More than 100 veterans faithfully attend gatherings and events at the American Legion.
Cuba is a place where at the end of a long day, someone will buy a 12-pack of beer from the Cuba Cash Store and friends and neighbors suddenly appear to drink, sit on benches and watch the children play in the street.
"Cuba is always where things are hopping," said Nick Gieber, who has a house in Cuba but also lives in Topeka.
Last Thursday, he and his brother, Butch, helped unload the truck at the Cuba Cash Store.
"This grocery is the lifeblood of the community," Nick Gieber said. "It's where people come together and see each other. It is a place where people know you."
La Vern Kopsa owned the store for 26 years before selling it to the Huncovskys in 1986. Now 89, he still comes each Thursday to help unload the truck.
"It's the only way I can eat breakfast and I'm the boss here," he said, jokingly. "Dale makes the gravy and he is getting to where he is pretty good at it."
Guy Chizek helps Dale in the store and ran it last month when the Huncovskys took a vacation to New York and Washington, D.C.
Dale introduced him and said, "We went to high school together and he used to play in the band. He has had health problems like I did."
Chizek laughed and said, "Together we make about half of a good person."
The grocery store smokes its own bacon, grinds hamburger and wraps fresh meat in paper packages.
The Huncovskys make hundreds of pounds of ringed bologna, some spiced with jalapenos, that is sold each week. It is made from an old Czech recipe, calling for lots of spices and few preservatives.
The meats are shipped around the nation, particularly as winter holidays near. Two weeks ago, the store started its own website: www.cubacashstore.com.
"I thought when I bought the store from him it was something that was dying," Dale Huncovsky said. "Older people were the ones that bought the bologna. We came up with the cooker and do brisket and prime rib and catering.
"But anytime you don't have the bologna, they come in and give you hell."
The residents make no bones about it: Cuba is rapidly aging.
Town boosters are 60, 70 and 80 or older.
Some have moved away and then come back because it is home and will always be.

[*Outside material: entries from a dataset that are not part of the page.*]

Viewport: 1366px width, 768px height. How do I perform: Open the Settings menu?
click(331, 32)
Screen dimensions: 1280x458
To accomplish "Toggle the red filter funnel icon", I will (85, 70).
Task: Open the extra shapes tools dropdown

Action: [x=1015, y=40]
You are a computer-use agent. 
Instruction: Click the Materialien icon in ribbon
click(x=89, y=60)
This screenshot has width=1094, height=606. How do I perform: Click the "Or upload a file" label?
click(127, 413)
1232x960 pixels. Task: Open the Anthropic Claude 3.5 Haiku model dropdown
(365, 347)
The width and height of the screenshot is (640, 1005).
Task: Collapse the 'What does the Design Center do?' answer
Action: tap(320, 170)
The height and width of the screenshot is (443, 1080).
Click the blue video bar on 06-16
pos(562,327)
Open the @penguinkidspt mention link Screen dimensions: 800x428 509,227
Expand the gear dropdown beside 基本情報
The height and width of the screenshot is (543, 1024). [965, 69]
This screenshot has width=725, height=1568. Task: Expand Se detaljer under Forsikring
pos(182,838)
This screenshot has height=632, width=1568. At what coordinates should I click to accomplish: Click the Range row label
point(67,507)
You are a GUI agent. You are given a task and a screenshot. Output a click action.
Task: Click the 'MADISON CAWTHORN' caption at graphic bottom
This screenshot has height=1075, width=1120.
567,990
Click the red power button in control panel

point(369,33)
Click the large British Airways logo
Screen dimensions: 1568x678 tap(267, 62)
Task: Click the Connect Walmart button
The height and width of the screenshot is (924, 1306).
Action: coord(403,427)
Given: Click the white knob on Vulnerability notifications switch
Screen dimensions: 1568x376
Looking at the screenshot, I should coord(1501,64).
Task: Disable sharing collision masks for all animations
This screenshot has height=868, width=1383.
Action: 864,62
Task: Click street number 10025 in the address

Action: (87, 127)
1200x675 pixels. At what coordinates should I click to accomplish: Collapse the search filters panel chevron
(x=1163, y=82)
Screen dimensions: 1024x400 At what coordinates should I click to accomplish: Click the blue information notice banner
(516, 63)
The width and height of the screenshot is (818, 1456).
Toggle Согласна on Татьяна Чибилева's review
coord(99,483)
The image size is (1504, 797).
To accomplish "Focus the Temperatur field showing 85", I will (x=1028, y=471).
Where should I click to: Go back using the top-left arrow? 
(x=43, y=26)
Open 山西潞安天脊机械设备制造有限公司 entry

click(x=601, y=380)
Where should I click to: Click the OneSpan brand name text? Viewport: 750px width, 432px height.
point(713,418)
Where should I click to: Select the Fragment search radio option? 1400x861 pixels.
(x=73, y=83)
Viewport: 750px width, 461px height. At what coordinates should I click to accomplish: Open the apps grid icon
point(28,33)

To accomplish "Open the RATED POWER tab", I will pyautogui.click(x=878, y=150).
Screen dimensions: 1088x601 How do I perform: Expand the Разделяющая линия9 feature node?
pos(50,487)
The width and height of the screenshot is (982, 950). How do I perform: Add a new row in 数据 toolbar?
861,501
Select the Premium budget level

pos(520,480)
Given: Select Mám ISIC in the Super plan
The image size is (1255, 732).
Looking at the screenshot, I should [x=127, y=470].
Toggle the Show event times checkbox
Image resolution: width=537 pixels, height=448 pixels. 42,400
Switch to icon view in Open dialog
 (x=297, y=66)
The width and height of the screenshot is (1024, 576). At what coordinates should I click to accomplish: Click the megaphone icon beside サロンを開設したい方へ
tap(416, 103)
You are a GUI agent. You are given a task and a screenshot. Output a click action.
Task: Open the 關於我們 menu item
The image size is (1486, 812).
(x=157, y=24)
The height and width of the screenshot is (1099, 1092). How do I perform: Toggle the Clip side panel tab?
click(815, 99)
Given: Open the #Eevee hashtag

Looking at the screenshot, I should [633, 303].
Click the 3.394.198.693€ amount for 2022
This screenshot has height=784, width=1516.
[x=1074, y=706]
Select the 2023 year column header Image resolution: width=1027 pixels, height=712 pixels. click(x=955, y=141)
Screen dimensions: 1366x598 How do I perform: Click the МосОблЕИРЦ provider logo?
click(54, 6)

"What is the future of Cuba? We don't know," said Darlene Kopsa. "We didn't think it would last when the school was gone, and here we are still going."
Perhaps it doesn't matter.
"I am not sure we need to look so far ahead for towns like Cuba," said Penner, of the Kansas Sampler Foundation. "We don't know when the next blow will happen. Right now, it is just important to live in the moment. They are a strong community and will get through it whatever it is."
When resident Leslie Popelka came down with cancer, they tied a big pink bow around a huge tree downtown and offered to help drive her to Salina for treatments.
And when 95-year-old Bessie Chizek was having health problems, a few of the residents brought in a polka band and held a dance in the middle of the street to celebrate her.
"Here this old gal was living in the country by herself, and we chipped in and got this band," Dale Huncovsky said. "I got her a big old crown chair, and she sat there and just laughed the whole night. Her legs were bad and she could barely stand up, but she got out there and danced with one of her nephews."
And because, in her heyday, Bessie Chizek was also known to play a mean accordion, one of the band handed her an accordion.
"She sat there and tried to play that, telling jokes and stories and stuff," Huncovsky said. "That was on a Saturday, and by the next Saturday she was gone. It was just one of those things that was meant to be."
A bench with Bessie Chizek's name carved in it now sits on the main street, across from the Two Doors Down Cafe.